У каждого человека его странный всплеск воображения где-то внутри, но в каком именно месте, не скажу. Верно это и в наши всклокоченные дни, когда многие объяснения моего друга и товарища несколько поистлели в моей скромной памяти. Те же, которые не истлели, – те по-прежнему где-то рядом. И когда мне хочется их услышать, я их слышу, а когда не хочется, тоже слышу и всякий раз с тем же недоумением, что и тогда.

Ради торжества той же справедливости должен сказать я и то, что ни до одного из заборов я по-прежнему не добегал: ни на севере, ни на востоке. Никак не мог заставить себя. Выгляну из каптерки, а снаружи какой-либо дождик со снегом. Гудки на Ярославском перегоне. Животные в лесу кричат своими фантастическими голосами. Куда же я побегу? Для чего?
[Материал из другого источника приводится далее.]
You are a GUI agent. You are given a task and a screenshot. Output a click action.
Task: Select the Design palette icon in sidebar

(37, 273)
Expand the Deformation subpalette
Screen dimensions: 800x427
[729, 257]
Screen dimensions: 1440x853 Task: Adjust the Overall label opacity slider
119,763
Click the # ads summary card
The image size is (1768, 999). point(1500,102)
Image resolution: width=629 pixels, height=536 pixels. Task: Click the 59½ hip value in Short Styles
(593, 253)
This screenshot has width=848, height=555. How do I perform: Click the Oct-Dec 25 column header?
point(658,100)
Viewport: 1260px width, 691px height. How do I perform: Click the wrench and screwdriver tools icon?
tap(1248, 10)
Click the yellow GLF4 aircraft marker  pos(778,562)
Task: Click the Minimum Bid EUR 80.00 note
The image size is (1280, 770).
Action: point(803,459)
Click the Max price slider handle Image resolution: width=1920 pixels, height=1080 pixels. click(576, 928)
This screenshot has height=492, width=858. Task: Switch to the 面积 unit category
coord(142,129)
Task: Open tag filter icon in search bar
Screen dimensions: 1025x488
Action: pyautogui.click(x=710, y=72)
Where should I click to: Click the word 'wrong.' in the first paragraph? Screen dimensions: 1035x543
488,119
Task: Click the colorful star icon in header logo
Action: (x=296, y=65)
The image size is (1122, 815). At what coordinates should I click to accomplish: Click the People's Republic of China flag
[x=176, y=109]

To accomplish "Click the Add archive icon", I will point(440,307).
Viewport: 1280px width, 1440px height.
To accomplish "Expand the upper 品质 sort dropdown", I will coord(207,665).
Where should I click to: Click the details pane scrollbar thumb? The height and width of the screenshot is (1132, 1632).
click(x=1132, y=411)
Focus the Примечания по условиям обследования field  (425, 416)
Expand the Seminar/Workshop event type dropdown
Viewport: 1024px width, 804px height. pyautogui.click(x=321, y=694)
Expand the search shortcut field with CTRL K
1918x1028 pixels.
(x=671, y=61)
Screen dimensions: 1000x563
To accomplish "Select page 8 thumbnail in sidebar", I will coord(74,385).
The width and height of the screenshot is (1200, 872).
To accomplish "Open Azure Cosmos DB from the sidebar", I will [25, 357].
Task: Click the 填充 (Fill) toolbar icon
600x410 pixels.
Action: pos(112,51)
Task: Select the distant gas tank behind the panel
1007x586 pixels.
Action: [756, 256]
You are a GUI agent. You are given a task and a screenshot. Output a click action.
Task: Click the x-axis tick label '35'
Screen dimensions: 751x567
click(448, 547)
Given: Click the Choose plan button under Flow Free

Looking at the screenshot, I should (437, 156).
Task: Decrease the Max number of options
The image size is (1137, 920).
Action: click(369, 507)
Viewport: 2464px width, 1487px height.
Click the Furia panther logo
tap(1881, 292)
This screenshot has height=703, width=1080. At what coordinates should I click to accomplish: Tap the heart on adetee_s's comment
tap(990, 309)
Бывший полковник чуть поодаль от меня. Он сидит и, должно быть, о чем-то мечтает: по лицу видно. Быть может, о чем-то грандиозном, о чем-то мемориальном, о чем-то многоэтажном. Но это ведь его мечта, а не моя. Игра воображения бывшего военного командира, контуженного лет тридцать пять назад где-то на Дальнем Востоке в период сражения с японскими захватчиками.

Другое дело – мой ламповый радиоприемник, передававший самую лучшую музыку отечественных и зарубежных композиторов в домашнем тепле на 3-ем этаже. Джаз, рок-н-ролл, буги-вуги, твист, наиболее популярные песни протеста. Это нам с Александром Петровичем удавалось послушать. Как мне, так и ему. Сидим с ним и слушаем. Вместе с другом. Я и товарищ. Он тут, и я тут. Курим. Давно уже ночь в столице. Всю еду съели. Он мне говорит: «Прекрасно поют эти талантливые негры на английском языке, так и хочется перевести на русский! Но ты-то ведь все равно ни хера не поймешь!» И я понимаю, что снова он прав. Он, а не я. А вокруг – все по-прежнему. Мой гардероб неподалеку от Александра Петровича, а заначка «партийного» в узкой тьме его не покоится: всю выпили еще, наверное, вчера при далеком бое курантов за окном. Случилось это, стоит напомнить, не где-нибудь там, где никогда такого не случалось, а именно здесь, в моем двенадцатиметровом жилом помещении с советской ламповой радиолой «Днепр» и фикусом на подоконнике, вчерашней газетой «Правда» на столе. Александр Петрович, поставив локти на стол, сидел как раз вон на том стуле, а я вот на этом, и тоже поставив локти на стол. Музыка. Он – напротив меня, я – напротив него.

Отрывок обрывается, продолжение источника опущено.